### [EXERCISE INPUTS]
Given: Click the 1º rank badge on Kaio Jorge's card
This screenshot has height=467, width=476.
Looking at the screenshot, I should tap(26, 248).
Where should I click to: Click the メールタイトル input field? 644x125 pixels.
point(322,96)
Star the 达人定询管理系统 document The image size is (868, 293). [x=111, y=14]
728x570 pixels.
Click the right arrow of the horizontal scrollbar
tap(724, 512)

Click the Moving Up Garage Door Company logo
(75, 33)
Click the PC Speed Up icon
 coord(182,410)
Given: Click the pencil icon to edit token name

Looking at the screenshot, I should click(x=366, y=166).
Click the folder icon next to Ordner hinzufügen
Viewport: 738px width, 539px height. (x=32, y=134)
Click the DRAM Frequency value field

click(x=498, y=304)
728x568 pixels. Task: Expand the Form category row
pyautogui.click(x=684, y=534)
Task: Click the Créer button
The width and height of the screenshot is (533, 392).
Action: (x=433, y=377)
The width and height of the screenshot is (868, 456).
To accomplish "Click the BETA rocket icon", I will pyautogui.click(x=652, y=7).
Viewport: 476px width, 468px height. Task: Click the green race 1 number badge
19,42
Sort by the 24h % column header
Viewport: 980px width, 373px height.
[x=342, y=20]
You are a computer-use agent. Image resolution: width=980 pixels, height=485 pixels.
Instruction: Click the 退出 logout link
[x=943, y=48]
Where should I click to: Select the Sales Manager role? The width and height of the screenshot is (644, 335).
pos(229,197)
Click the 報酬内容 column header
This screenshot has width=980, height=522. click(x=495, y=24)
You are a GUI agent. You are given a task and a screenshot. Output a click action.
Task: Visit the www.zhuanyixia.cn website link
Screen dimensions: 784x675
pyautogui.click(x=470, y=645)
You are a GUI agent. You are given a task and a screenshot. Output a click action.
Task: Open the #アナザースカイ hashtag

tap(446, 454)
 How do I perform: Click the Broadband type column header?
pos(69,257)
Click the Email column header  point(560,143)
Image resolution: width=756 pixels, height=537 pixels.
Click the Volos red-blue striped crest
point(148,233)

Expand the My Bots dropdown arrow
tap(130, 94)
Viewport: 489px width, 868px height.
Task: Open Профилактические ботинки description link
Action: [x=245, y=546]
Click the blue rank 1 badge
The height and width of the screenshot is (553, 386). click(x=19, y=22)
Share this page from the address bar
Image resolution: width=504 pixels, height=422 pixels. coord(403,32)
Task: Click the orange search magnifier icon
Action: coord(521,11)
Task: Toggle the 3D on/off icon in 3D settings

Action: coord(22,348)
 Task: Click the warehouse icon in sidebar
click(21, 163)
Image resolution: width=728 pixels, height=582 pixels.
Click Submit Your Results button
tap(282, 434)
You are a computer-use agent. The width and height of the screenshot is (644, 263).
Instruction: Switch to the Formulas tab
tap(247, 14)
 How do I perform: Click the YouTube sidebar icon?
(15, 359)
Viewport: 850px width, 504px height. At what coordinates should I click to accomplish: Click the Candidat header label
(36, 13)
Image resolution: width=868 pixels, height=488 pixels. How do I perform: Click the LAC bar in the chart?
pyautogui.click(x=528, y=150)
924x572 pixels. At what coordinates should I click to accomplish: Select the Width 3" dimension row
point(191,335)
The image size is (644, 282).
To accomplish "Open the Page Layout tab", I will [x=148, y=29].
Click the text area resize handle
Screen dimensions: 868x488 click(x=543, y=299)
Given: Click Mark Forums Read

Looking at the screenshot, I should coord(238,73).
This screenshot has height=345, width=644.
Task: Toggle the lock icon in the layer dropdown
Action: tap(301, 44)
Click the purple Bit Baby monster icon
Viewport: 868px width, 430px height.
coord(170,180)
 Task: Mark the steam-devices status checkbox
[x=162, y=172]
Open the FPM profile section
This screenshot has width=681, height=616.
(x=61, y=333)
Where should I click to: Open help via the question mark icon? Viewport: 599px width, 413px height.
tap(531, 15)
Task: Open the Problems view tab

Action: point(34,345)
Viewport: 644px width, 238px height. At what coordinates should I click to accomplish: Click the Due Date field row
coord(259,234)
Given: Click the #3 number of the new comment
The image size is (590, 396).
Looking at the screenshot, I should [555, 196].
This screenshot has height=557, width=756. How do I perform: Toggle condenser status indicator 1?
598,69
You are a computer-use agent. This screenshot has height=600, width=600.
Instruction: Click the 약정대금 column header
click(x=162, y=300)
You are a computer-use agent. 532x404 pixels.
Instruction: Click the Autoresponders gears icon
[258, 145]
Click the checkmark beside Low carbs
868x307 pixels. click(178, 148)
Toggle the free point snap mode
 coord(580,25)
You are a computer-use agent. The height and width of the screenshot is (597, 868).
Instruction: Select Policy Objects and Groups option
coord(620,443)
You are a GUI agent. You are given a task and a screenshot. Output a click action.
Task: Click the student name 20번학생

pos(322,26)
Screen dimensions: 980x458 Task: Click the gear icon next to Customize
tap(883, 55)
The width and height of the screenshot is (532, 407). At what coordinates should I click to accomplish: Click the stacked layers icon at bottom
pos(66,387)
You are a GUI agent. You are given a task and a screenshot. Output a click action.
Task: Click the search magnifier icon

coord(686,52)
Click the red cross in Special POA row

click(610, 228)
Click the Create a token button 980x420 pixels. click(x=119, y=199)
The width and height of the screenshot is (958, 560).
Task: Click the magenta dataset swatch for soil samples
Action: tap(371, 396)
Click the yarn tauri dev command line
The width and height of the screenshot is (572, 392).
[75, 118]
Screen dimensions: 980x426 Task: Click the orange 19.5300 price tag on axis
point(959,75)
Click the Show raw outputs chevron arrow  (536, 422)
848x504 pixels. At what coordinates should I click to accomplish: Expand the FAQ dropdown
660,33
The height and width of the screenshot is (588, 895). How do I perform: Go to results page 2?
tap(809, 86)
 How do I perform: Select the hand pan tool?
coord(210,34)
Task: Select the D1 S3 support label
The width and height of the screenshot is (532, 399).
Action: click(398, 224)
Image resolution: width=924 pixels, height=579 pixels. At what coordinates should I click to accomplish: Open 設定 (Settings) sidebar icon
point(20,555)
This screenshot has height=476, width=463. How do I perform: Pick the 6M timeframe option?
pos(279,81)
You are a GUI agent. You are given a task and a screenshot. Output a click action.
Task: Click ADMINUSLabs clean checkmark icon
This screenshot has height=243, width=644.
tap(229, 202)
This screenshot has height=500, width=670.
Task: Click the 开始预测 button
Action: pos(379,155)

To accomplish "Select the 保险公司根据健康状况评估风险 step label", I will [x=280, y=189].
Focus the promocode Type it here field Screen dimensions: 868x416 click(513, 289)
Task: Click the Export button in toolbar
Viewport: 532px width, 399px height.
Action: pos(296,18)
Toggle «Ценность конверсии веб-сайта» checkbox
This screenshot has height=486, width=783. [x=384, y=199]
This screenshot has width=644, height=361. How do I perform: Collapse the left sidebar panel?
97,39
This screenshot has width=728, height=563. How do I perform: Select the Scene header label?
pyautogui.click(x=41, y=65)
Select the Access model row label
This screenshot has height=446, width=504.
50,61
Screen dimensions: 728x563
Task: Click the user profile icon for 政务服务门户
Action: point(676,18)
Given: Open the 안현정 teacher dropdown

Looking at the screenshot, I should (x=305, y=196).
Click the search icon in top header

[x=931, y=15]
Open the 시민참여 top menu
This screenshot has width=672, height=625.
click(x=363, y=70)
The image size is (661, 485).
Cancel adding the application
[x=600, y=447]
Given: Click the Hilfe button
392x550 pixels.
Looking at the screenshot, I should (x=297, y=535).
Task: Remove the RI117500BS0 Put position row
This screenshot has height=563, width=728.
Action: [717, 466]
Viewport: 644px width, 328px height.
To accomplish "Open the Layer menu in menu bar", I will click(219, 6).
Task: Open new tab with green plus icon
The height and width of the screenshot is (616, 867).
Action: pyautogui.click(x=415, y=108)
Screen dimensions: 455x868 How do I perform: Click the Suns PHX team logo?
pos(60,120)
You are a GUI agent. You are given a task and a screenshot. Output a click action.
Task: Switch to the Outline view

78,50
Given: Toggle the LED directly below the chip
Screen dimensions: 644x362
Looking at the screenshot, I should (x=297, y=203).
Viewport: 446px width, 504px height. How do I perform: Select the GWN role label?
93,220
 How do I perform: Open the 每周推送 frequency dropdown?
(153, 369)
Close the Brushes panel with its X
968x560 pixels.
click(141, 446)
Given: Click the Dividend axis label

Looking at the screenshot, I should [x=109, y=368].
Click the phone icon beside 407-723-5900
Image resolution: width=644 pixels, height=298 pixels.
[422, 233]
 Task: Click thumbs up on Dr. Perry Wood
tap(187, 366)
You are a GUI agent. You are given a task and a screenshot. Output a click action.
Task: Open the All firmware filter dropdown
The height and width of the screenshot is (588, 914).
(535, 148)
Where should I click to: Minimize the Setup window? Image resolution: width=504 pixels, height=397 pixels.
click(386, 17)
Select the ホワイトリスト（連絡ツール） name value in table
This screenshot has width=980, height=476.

### [ASSIGNED TASK]
Reproduce exactly the entries above, limited to the lines from the one with "The width and height of the screenshot is (532, 407)." through the one with "Click the Show", both included.

### [RESPONSE BOX]
The width and height of the screenshot is (532, 407). At what coordinates should I click to accomplish: Click the stacked layers icon at bottom
pos(66,387)
You are a GUI agent. You are given a task and a screenshot. Output a click action.
Task: Click the search magnifier icon

coord(686,52)
Click the red cross in Special POA row

click(610, 228)
Click the Create a token button 980x420 pixels. click(x=119, y=199)
The width and height of the screenshot is (958, 560).
Task: Click the magenta dataset swatch for soil samples
Action: tap(371, 396)
Click the yarn tauri dev command line
The width and height of the screenshot is (572, 392).
[75, 118]
Screen dimensions: 980x426 Task: Click the orange 19.5300 price tag on axis
point(959,75)
Click the Show raw outputs chevron arrow  (536, 422)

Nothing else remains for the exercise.